> [TASKS TO CARRY OUT]
**1)** In the mailing-list thread about Lucene indexing in OpenCms, which Tomcat version does the original poster report using?
**2)** Extend the mailing-list thread about Lucene indexing in OpenCms, starting immediately after its final line.

[BEGIN PROVIDED TEXT]

[opencms-dev] lucene indexing doesn't start
Konstantins Dorodovs
K.Dorodovs at mebius.lv
Fri May 14 10:58:01 CEST 2004
it's ok, task was run, only later, then expected
a new problem is:
doc.get("title") returns null when lucene indexes on linux,
when I run on windows it seems ok
Konstantin
M Butcher wrote:
>
> Are any other cron tasks executing? It sounds like the
> CronIndexManager is never being run.
>
> If you suspect otherwise, a simple test is to run the CronIndexManager
> from a JSP. That would print any exceptions directly to the browser
> window, which would be helpful.
>
> CmsJspActionElement cmsjsp =
> new CmsJspActionElement(pageContext, request, response)
> CronIndexManager c = new CronIndexManager();
> c.launch(cmsjsp.getCmsObject(), "createIndex=true");
>
> Matt
>
> Konstantins Dorodovs wrote:
>
>> looked in %CATALINA_HOME%\logs\localhost_log.MYDATE.txt
>> no relevant errors there :(
>>
>>
>>
>>
>> M Butcher wrote:
>>
>>>
>>> Any errors in the catalina.log file?
>>>
>>> Matt
>>>
>>> Konstantins Dorodovs wrote:
>>>
>>>> Hi,
>>>>
>>>> I have a problem with lucene indexing
>>>> (opencms version: 5.0.6b1, lucene module: 1.5, tomcat: 4.1.30)
>>>>
>>>> cron job seems doesn't start: looked at log
>>>> entry in Scheduler(
>>>> 11 21 * * * admin Administrators
>>>> net.grcomputing.opencms.search.lucene.CronIndexManager
>>>> createIndex=true
>>>> )
>>>>
>>>> seems, I did according to docs,
>>>> (cron is enabled: [11.05.2004 20:10:04] <opencms_init> . OpenCms
>>>> scheduler : enabled)
>>>> below, there is an excerpt from my registry.xml:
>>>>
>>>> Thanks
>>>>
>>>> Konstantin
>>>>
>>>>
>>>> ---------- cut ------
>>>> <tempfileproject>3</tempfileproject>
>>>>
>>>> <luceneSearch>
>>>> <!--
>>>> - mergeFactor and permCheck are currently ignored.
>>>> -->
>>>> <mergeFactor>100000</mergeFactor>
>>>> <permCheck>true</permCheck>
>>>>
>>>> <!--
>>>> - directory in which lucene will store its indexes. Note: this
>>>> is real
>>>> - fs, not VFS.

[END PROVIDED TEXT]
[BEGIN INFORMATION SUPPLIED]

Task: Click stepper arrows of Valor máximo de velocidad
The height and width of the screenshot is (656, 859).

[END INFORMATION SUPPLIED]
[BEGIN INFORMATION SUPPLIED]

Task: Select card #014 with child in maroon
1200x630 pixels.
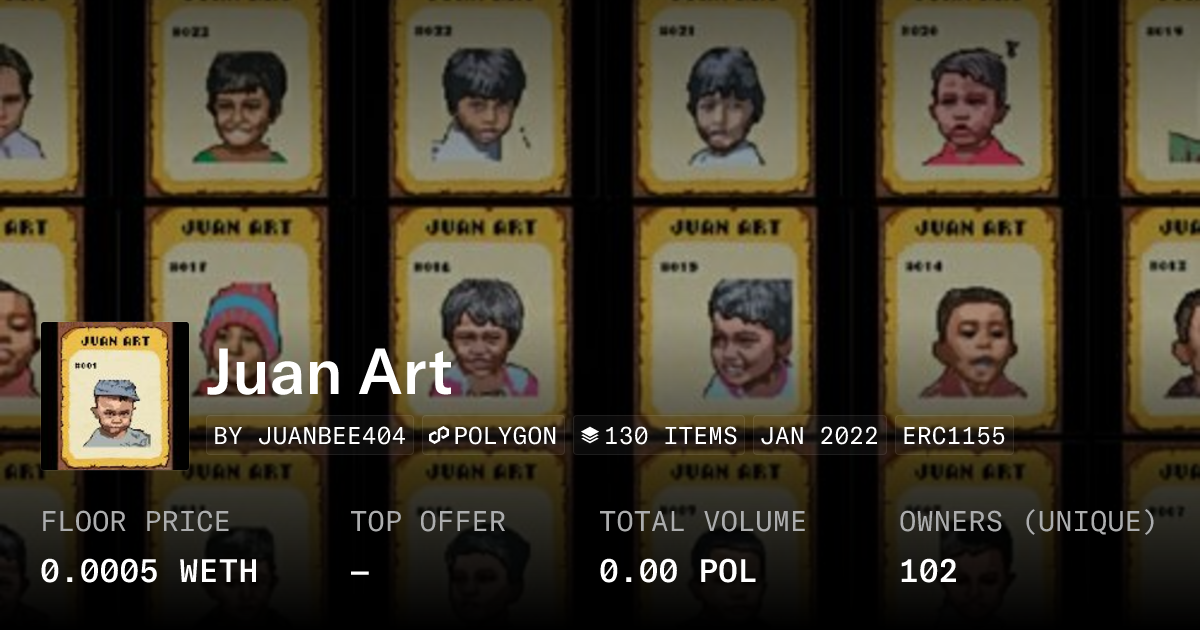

[END INFORMATION SUPPLIED]

> [ANSWERS GIVEN]
**1)** Tomcat 4.1.30.

**2)**
>>>> -->
>>>> <indexDir>C:\luceneindex\</indexDir>
>>>> <!-- <indexDir>F:\luceneindex\</indexDir> -->
>>>>
>>>> <!--
>>>> - The analyzer is used for parsing documents. Choose one for your
>>>> - language. If language is English, use the StandardAnalyzer.
>>>> - There are additional analyzers at
>>>> http://jakarta.apache.org/lucene
>>>> -->
>>>>
>>>> <analyzer>org.apache.lucene.analysis.standard.StandardAnalyzer</analyzer>
>>>>
>>>> <!--
>>>> <analyzer>org.apache.lucene.analysis.de.GermanAnalyzer</analyzer> -->
>>>>
>>>> <!--
>>>> - If subsearch is true, subfolders will be searched by default.
>>>> - This can be turned on/off per directory.
>>>> -->
>>>> <subsearch>true</subsearch> <!--
>>>> - Name of the project to index. Online is recommended.
>>>> -->
>>>> <project>online</project>
>>>>
>>>> <!--
>>>> - docFactories determine how documents are processed.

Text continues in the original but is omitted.